It’s bad enough when a patent holder enforcing their rights in court try to exclude the public from those fights. What’s even worse is when courts endorse these secrecy tactics, just as a federal court hearing an EFF unsealing motion ruled in May.
EFF continues to push for greater transparency in the case, Entropic Communications, LLC v. Charter Communications, Inc., and is asking a federal court of appeals to reverse the decision. A successful appeal will open this case to the public, and help everyone better understand patent disputes that are filed in the U.S. District Court for the Eastern District of Texas.
Secrecy in patent litigation is an enduring problem, and EFF has repeatedly intervened in lawsuits involving patent claims to uphold the public’s right to access court records. And in this case, the secrecy issues are heightened by the parties and the court believing that they can jointly agree to keep entire records under seal, without ever having to justify the secrecy.
This case is a dispute between a semiconductor products provider, Entropic, and one of the nation's largest media companies, Charter, which offers cable television and internet service to millions of people. Entropic alleged that Charter infringed its patents (U.S. Patent Nos. 8,223,775; 8,284,690; 8,792,008; 9,210,362; 9,825,826; and 10,135,682) which cover cable modem technology.
Charter has argued it had a license defense to the patent claims based on the industry-leading cable data transmission standard, Data Over Cable Service Interface Specification (DOCSIS). The argument could raise a core legal question in patent law: when is a particular patent “essential” to a technical standard and thus encumbered by licensing commitments?

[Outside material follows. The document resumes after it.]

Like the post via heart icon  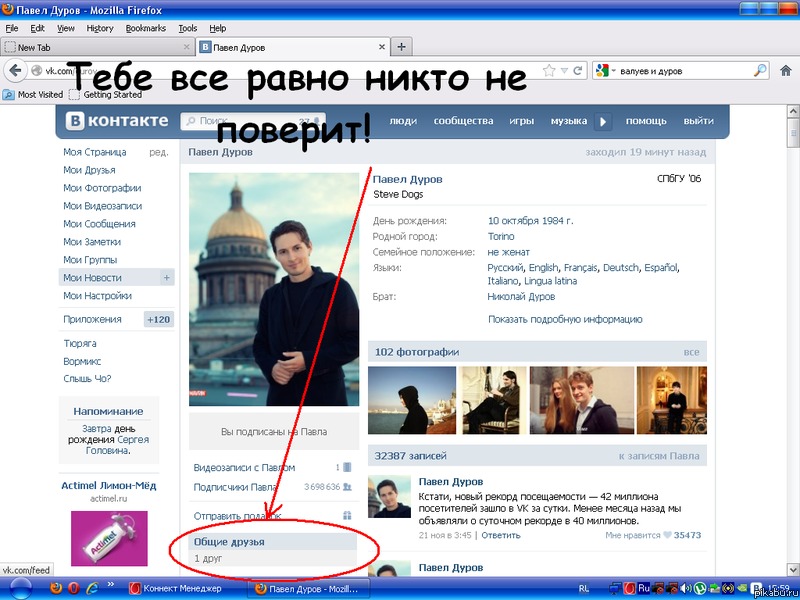[x=667, y=536]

But so many of the documents filed in court about this legal argument are heavily redacted, making it difficult to understand. EFF filed to intervene and unseal these documents in March. EFF’s motion in part targeted a practice that is occurring in many patent disputes in the Texas district court, whereby parties enter into agreements, known as protective orders. These agreements govern how parties will protect information they exchange during the fact-gathering portion of a case.
Under the terms of the model protective order created by the court, the parties can file documents they agree are secret under seal without having to justify that such secrecy overrides the public’s right to access court records.

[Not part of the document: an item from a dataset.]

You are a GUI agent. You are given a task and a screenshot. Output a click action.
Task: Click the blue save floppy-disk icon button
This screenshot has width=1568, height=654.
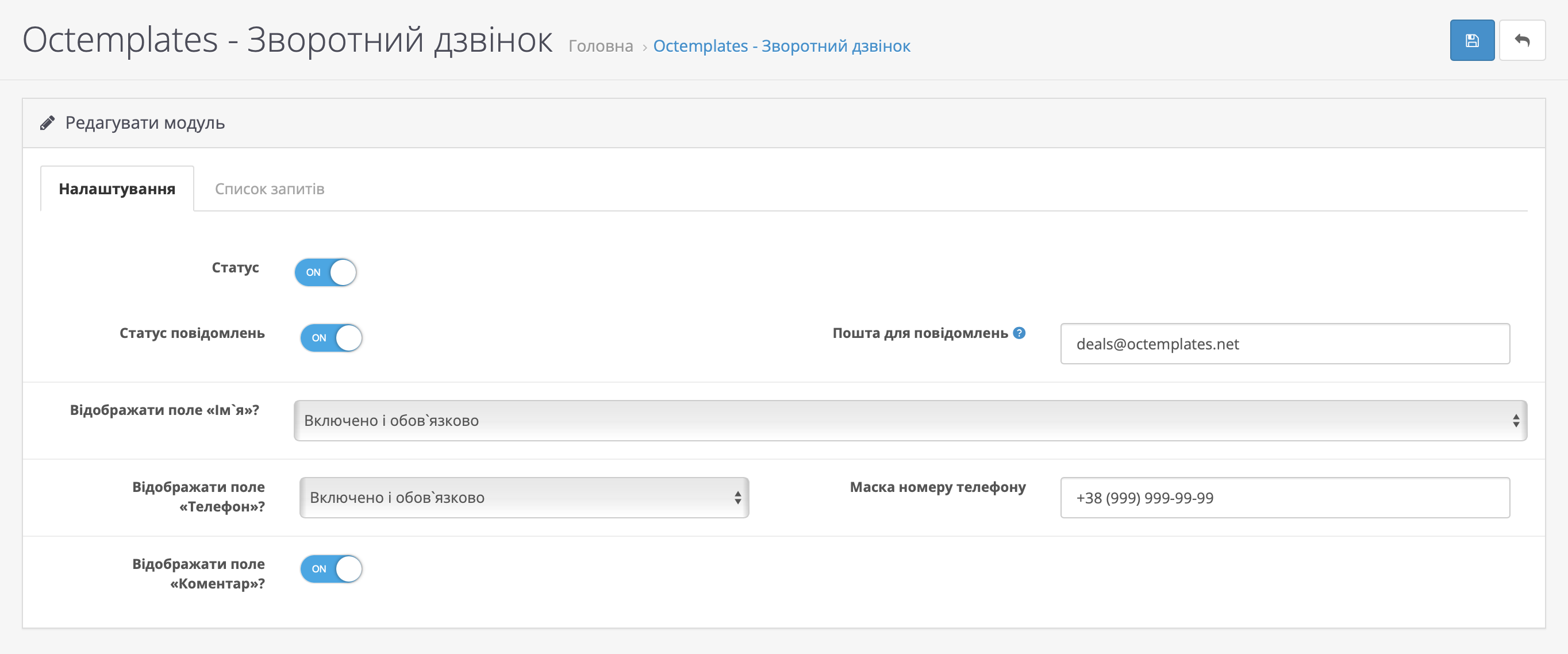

Despite federal appellate courts repeatedly ruling that protective orders cannot short-circuit the public’s right of access, the district court ruled that the documents EFF sought to unseal could remain secret precisely because the parties had agreed. Additionally, the district court ruled that EFF had no right to seek to unseal the records because it filed the motion to intervene and make the records public four months after the parties had settled.
EFF is disappointed by the decision and strongly disagrees. Notably, the opinion does not cite any legal authority that allows parties to stipulate to keep their public court fights secret. As said above, many courts have ruled that such agreements are anathema to court transparency.
Moreover, the court’s ruling that EFF could not even seek to unseal the documents in the first place sets a dangerous precedent. As a result many court dockets, including those with significant historic and newsworthy materials, can become permanently sealed merely because the public did not try to intervene and unseal records while the case was open.
That outcome turns the public’s right of access to court records on its head: it requires the public to be extremely vigilant about court secrecy and punishes them for not knowing about sealed records. Yet the entire point of the presumption of public access is that judges and litigants in the cases are supposed to protect the public’s right to open courts, as not every member of the public has the time and resources to closely monitor court proceedings and hire a lawyer to enforce their public rights should they be violated.
EFF looks forward to vindicating the public’s right to access records on appeal.